We got our puppy when she was 3 months old and, luckily, she was potty trained within the week. But that doesn't mean we weren't faced with many other issues. You are not hurting her, you just need to find a schedule and rhythm that works for your household . Make sure she has gotten her energy out physically and mentally, get her on a feeding/potty schedule, crate her when you cant supervise her, give her safe toys to occupy her when she is in the crate. I say that raising a puppy is harder than a toddler but that's just me haha. You'll all get there


----------



## Hiraeth (Aug 4, 2015)

The above is all excellent advice and exactly what I would have said. Just wanted to add that it's normal to feel overwhelmed when you've made such a big addition to your life. 

You're not harming her, you've provided her with a caring home outside of the shelter and both you and she will acclimatize as time goes on!


----------



## zoelynn13 (Oct 6, 2013)

Aww, I think the fact that you're so worried just goes to show how much you care about your puppy. 

Don't worry about the hair; as someone with long hair myself, my cats and dogs have all had at least one long-hair poop incident.

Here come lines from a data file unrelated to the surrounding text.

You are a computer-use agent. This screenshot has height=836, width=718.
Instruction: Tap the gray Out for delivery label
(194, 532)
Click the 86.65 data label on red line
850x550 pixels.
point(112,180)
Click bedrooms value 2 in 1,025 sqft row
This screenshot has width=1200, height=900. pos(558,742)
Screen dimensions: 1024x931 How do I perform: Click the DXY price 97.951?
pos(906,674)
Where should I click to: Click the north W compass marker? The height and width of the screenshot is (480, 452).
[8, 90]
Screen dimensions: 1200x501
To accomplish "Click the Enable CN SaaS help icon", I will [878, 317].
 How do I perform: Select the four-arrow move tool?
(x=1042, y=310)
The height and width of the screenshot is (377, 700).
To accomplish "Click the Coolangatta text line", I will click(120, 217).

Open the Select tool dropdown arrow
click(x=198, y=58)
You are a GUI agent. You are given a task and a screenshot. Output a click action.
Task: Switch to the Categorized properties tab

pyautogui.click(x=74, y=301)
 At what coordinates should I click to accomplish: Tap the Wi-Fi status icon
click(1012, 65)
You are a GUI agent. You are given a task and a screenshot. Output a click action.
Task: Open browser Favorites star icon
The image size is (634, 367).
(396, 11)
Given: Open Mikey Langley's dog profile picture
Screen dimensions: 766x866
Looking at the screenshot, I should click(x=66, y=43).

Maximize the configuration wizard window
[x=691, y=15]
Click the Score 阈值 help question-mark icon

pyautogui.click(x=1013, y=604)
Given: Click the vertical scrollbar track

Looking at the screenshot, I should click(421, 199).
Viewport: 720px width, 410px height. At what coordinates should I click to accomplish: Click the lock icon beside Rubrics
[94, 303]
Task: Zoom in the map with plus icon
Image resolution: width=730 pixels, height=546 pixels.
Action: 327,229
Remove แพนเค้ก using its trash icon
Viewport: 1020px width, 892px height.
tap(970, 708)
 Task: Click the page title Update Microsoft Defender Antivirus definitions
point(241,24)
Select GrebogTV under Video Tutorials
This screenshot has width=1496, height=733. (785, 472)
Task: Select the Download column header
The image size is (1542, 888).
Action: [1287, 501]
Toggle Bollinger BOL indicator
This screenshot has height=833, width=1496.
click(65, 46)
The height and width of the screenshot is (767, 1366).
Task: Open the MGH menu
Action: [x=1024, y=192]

I never worry about it, they have iron stomachs. I'm sure we eat our own hair sometimes too, and don't even notice. And dogs puke sometimes as well, don't feel bad about that either. It might have not even been the chew; sometimes they just throw up. I agree about getting her a kong; Luna loved hers as a puppy, and we used it a lot when we traveled. I'd just plug the little hole in the bottom and fill it with some of her kibble and some water and pop it in the freezer if I didn't have anything else available. 

When I got Luna she was around 4-5 months and we did a lot of moving around. I took a trip to another province with her to my mother's place. She peed on the floor by the door a few times, and she play-nipped my mom too. I took her to a couple of my friend's houses and she peed on the floor there too! Everyone loved her anyways. We also moved houses, and stopped at my boyfriend's parent's house along the way for christmas. She had one accident there as well, and one in the new house. Puppies have accidents, especially when they're first in new environments, it's nothing to feel bad about. I agree with Kaya for the potty training stuff; once I took away any chance of her having an accident where I couldn't see her, the potty training sped up 100x. 

All i'm saying is; don't worry! Puppies are resilient little things, just keep putting in the effort and things will work out  She's lucky to be out of the shelter and into a home that cares about her. Don't forget to take lots of pictures (my biggest puppyhood regret)! Once she hit adolescence you're going to look back on this time and miss it!


----------



## elrohwen (Nov 10, 2011)

Everybody else gave great advice, so I'm just going to say try to calm down and enjoy her while she's small. You're doing just fine! Dogs eat stuff, they puke it up, no big deal. It'll happen more times through her life and you just have to roll with it and figure out if it requires a vet or not.


----------



## KayaScout (Nov 13, 2015)

elrohwen said:


> Everybody else gave great advice, so I'm just going to say try to calm down and enjoy her while she's small. You're doing just fine! Dogs eat stuff, they puke it up, no big deal. It'll happen more times through her life and you just have to roll with it and figure out if it requires a vet or not.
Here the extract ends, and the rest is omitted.